Harvesting XML Metadata
If your organization has acquired XML Harvester and a load table, you can:
- harvest XML metadata from external repositories
- convert the metadata to bibliographic MARC records
- load the records into your Innovative system
Additional load tables can be purchased. Innovative recommends purchasing one load table for every repository you harvest. See Editing the XML Harvester Configuration File.
Metadata are structured elements that describe an information resource or, more generally, any definable entity. The bibliographic record data can be considered metadata. Harvesting refers to the process of collecting metadata from a server. Servers designed to provide metadata for harvest are called repositories.

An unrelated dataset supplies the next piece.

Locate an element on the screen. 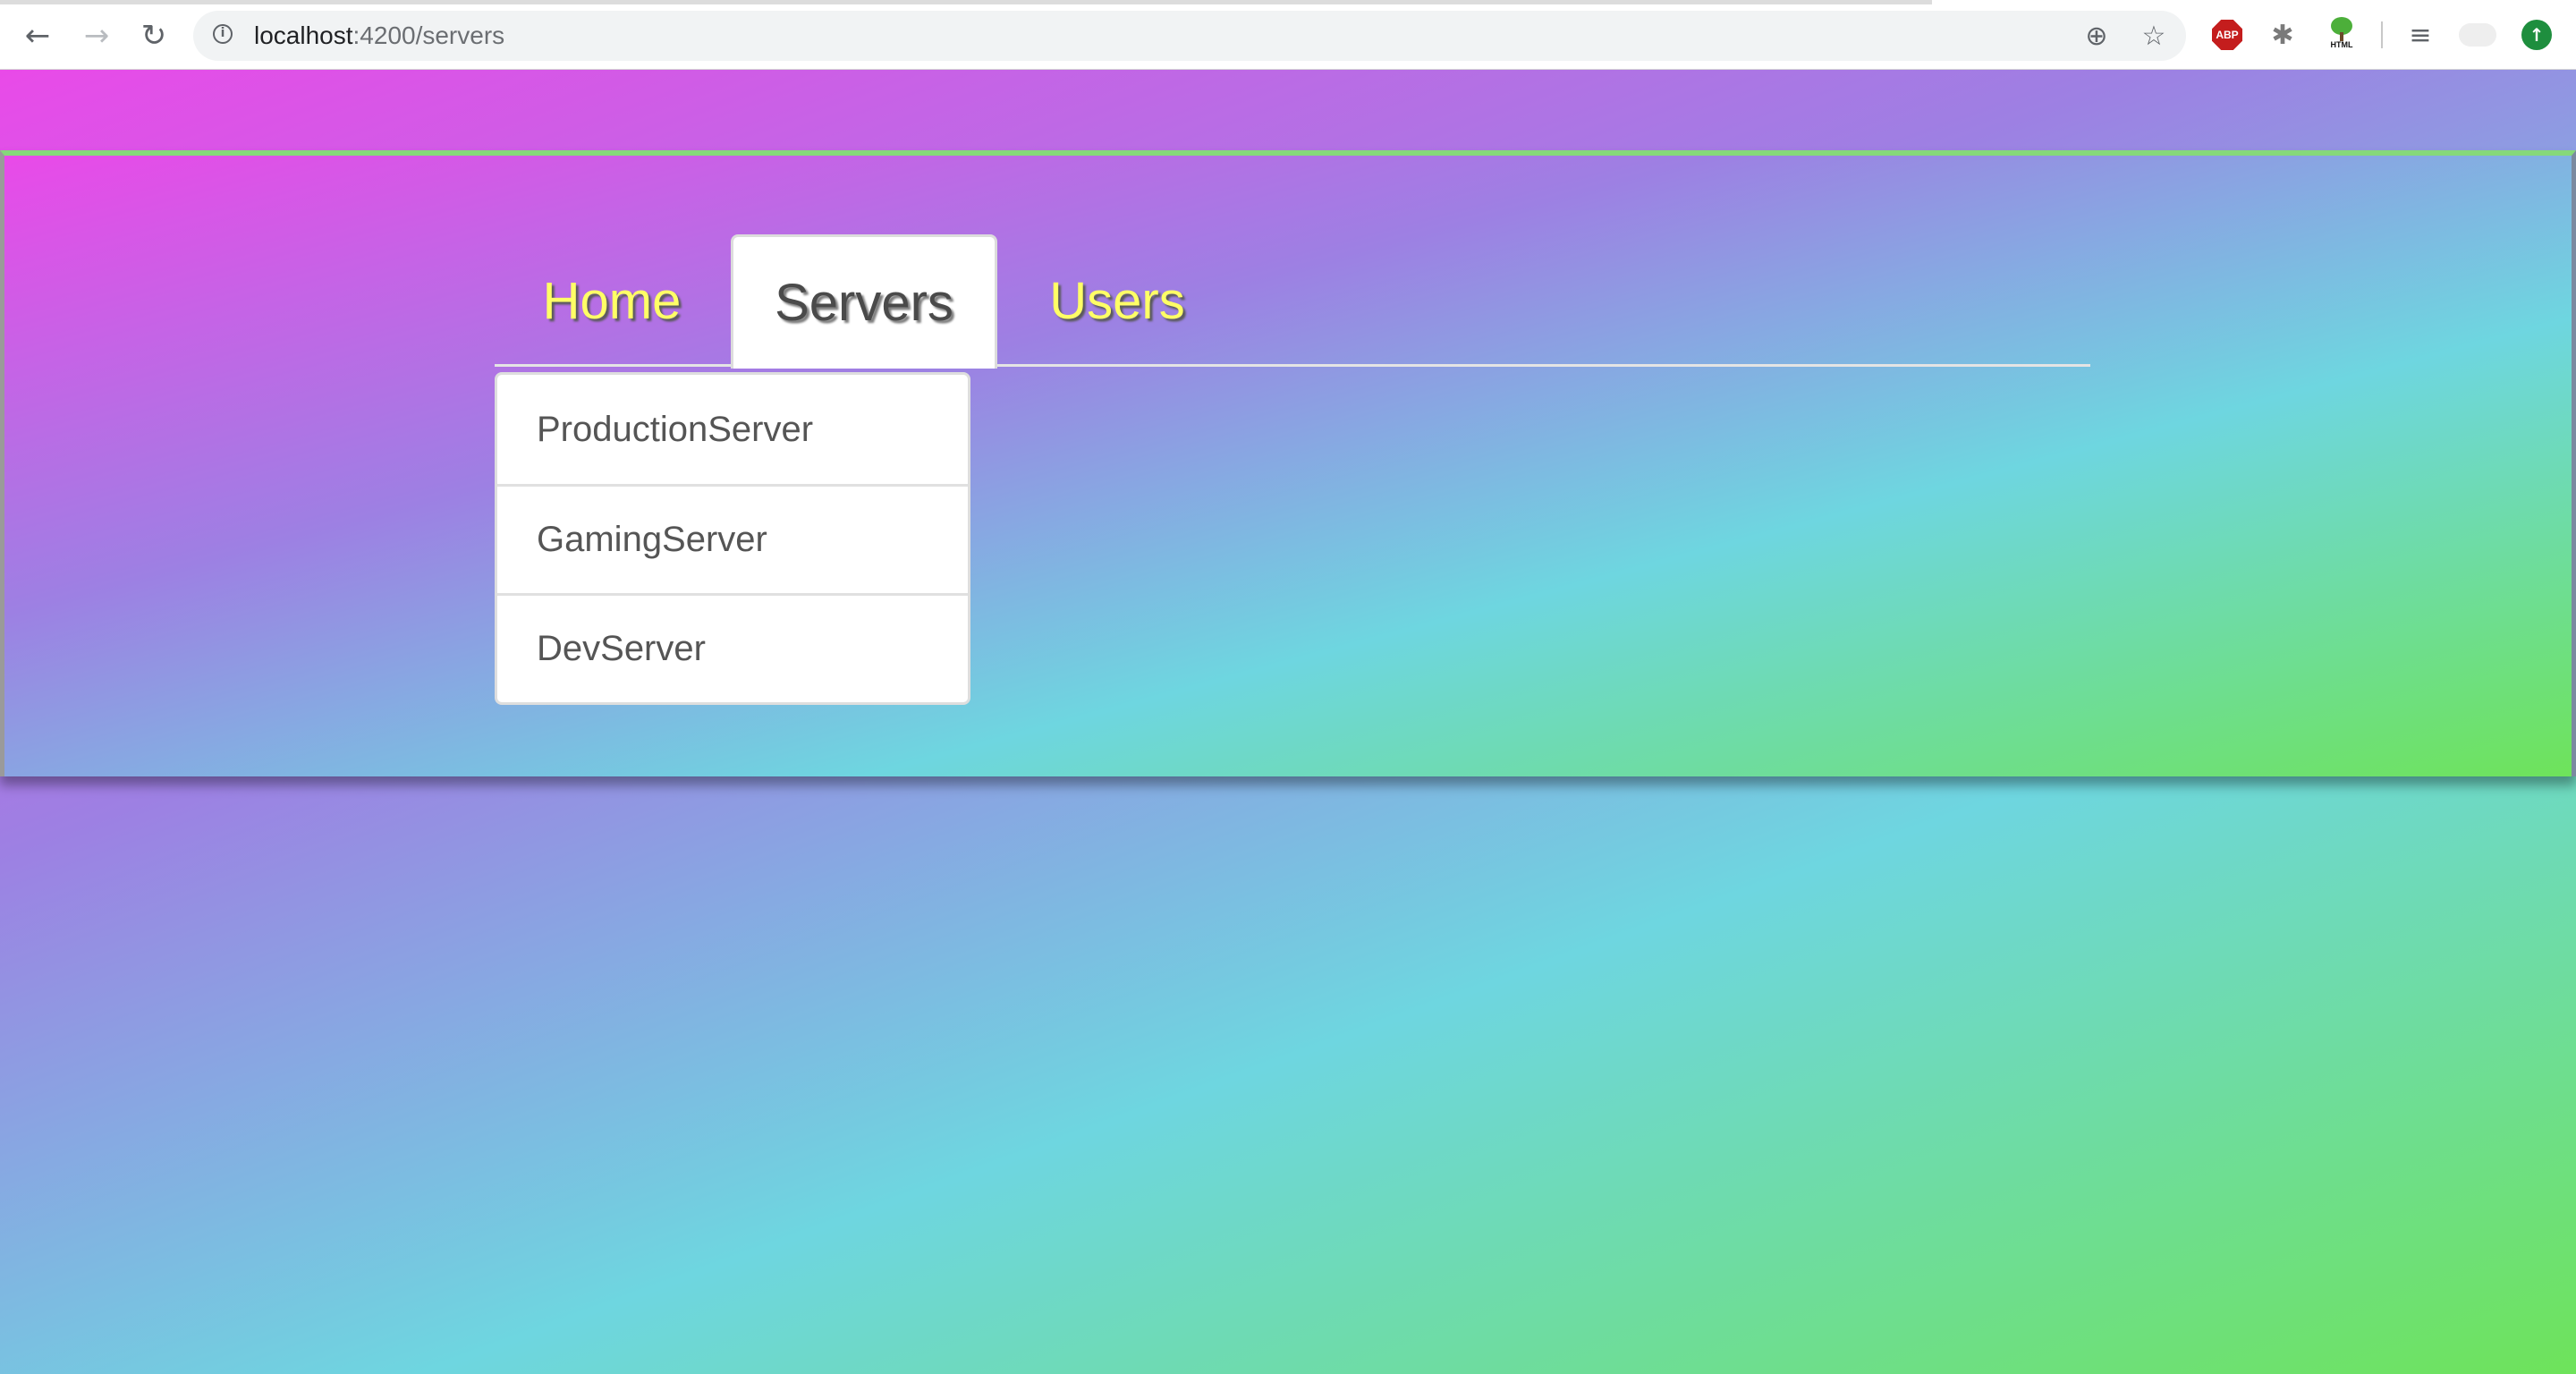  url-text: localhost:4200/servers is located at coordinates (379, 36).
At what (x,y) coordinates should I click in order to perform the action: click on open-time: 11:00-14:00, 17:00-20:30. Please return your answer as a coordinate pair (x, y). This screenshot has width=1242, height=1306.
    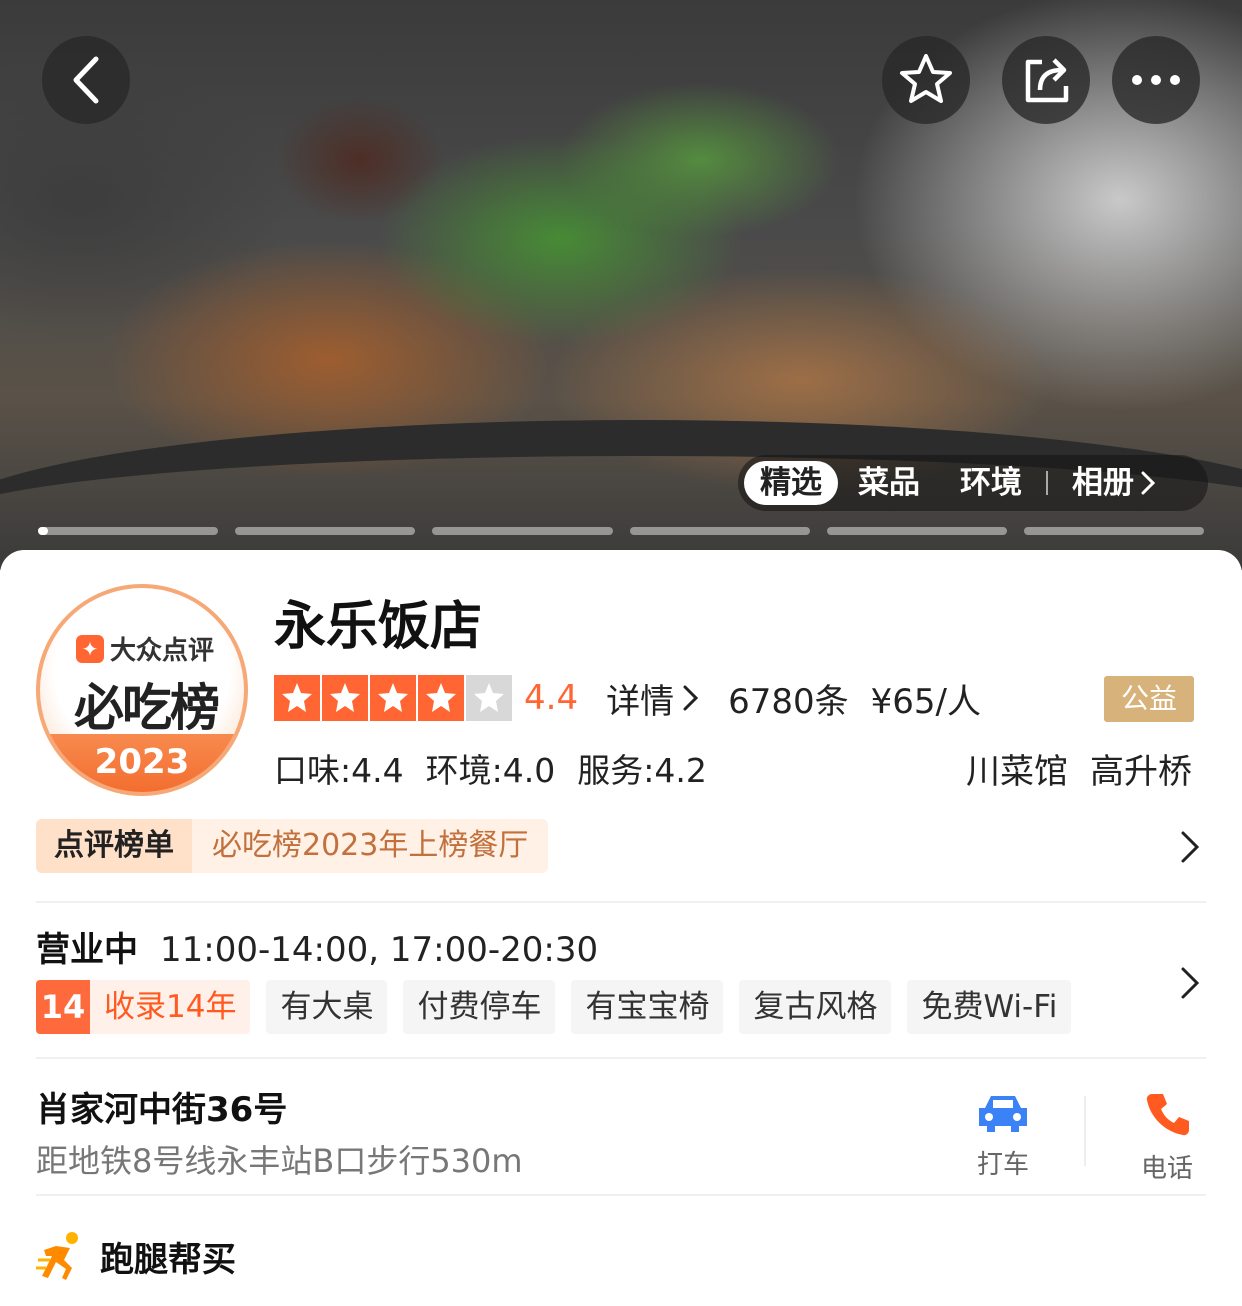
    Looking at the image, I should click on (380, 950).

The standard used by XML Harvester is the Open Archives Initiative Protocol for MetaData Harvesting
The XML Harvester process works as follows:
- You edit the configuration file to specify the:
- format of the request
- mapping of the metadata to MARC
- URL of the repository
- additional harvesting parameters
- Harvest the repository.
- XML Harvester converts records into a file that can be loaded into the system by using a standard load table.
- Load the records into the Innovative system.
Metadata and Metadata Request Formats
The XML Harvester-supported formats for metadata and metadata requests are:
- MARCXML
- Unqualified Dublin Core
- other XML formats that use MARC encoding analogs
Specify the metadata request format by editing the OAIFORMAT trigger in the configuration file.
Specify the metadata format by editing the XML_TYPE trigger in the configuration file.
Specifying a Repository of XML Records
The XML Harvester is OAI-PMH compliant. Innovative recommends using the repositories that conform to the OAI-PMH standard.
Specify the repository by editing the URL trigger in the configuration file.